We follow the same idea when cooking outdoors. A vinyl tablecloth on the picnic table becomes our outdoor kitchen counter with the induction burner and tabletop oven set to one side. I usually prep the ingredients inside and then stage all the utensils and ingredients on a tray covered with a dish towel to keep bugs out of the food. As Jim finishes cooking each item, I move the cooked items inside or put them in the tabletop oven to keep them warm.
One of the critical parts to making the small kitchen work is to clean as you go. There’s no room for piles of dirty mixing bowls or pots. So, as each stage of prep or cooking is completed, I clear the counter and get it ready for the next stage. I keep a small pot of soapy water in the sink to clean utensils and bowls. That way the sink and drain are still accessible for washing hands or draining vegetables.
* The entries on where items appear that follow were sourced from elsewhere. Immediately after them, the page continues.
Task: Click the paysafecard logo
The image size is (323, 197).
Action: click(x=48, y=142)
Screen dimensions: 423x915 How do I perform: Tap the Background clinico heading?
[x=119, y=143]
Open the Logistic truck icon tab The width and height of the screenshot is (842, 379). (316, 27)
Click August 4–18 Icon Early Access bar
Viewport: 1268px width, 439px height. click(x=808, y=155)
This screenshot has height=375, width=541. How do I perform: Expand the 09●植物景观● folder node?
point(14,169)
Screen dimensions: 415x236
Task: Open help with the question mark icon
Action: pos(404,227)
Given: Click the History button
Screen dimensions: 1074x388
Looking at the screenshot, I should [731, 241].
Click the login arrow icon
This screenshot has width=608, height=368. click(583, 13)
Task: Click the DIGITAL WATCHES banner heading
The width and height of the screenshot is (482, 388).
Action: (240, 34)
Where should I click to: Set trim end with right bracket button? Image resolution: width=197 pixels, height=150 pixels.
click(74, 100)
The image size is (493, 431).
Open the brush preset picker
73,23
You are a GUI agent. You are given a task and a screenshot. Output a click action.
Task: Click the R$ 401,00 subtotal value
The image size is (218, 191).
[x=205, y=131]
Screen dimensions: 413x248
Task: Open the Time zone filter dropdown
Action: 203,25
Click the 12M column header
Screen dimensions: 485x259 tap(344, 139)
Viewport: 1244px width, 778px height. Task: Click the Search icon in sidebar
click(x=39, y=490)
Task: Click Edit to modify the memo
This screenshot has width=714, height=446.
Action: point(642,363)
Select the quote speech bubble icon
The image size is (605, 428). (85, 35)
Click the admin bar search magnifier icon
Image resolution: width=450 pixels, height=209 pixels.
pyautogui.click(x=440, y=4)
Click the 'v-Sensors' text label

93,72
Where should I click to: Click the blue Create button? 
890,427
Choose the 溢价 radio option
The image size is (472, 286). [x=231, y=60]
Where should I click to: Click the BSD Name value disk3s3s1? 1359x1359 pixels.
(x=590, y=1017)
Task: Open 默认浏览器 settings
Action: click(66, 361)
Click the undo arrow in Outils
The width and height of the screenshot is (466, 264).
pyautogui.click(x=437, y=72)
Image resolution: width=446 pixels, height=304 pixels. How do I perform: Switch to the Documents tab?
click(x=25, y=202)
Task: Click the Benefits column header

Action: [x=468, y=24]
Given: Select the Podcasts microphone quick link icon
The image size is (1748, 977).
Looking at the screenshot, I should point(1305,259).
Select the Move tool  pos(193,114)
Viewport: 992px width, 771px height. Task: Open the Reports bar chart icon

Keep trash out of the way by hanging a trash bag under the “flip-up” counter extension found in many small-RV kitchens and use a scrap bowl on the countertop to minimize the mess. A dish towel can find a handy spot on a hook next to the sink and the paper towels are well situated on a wall mounted holder. At the end of the cleanup, give the kitchen surfaces a quick cleaning with sanitizing wipes.
The great part of clean-as-you-go means there isn’t a huge mess to deal with after the meal. A few plates and utensils to wash up and the kitchen is tidy! To keep your RV smelling good, do the frying outdoors to keep cooking odors out of the living space and take out kitchen trash daily.
Make Time To Cook
If you prefer going out to eat while traveling, make time for a least a little creative culinary adventure. Cooking a new recipe together can transform a meal into an event to remember – either wonderful – or hysterical in retrospect! Your RV kitchen is up to the task, and we’ve found there’s no better souvenir of our travels than a recipe from the areas we’ve visited. Every time we prepare that recipe, we get to re-experience the whole trip!
RV Kitchen Checklist
- Consider all surfaces when looking for prep and staging space – think outside the kitchen.
- Set up your work area with everything you need before you start cooking. Keep utensils, cooking equipment, knives and mixing bowls within easy reach.
- Choose your convenience appliances wisely and make sure you have a secure storage spot for every appliance.
- Think of grocery shopping as part of the travel experience. Buy local and just bring along the basics.
- Work like a sous chef and prepare all the ingredients before you begin the cooking.
- If your recipe calls for frying, set up a burner outside to keep odors and grease out of the RV.
- Clean as you go. It will make the rest of the evening so much more pleasant!
- “Bling” up your small-RV kitchen: add wall-mounted or cabinet mounted items like paper towel holders, magnetic knife strips, and a tablet holder for your e-recipes.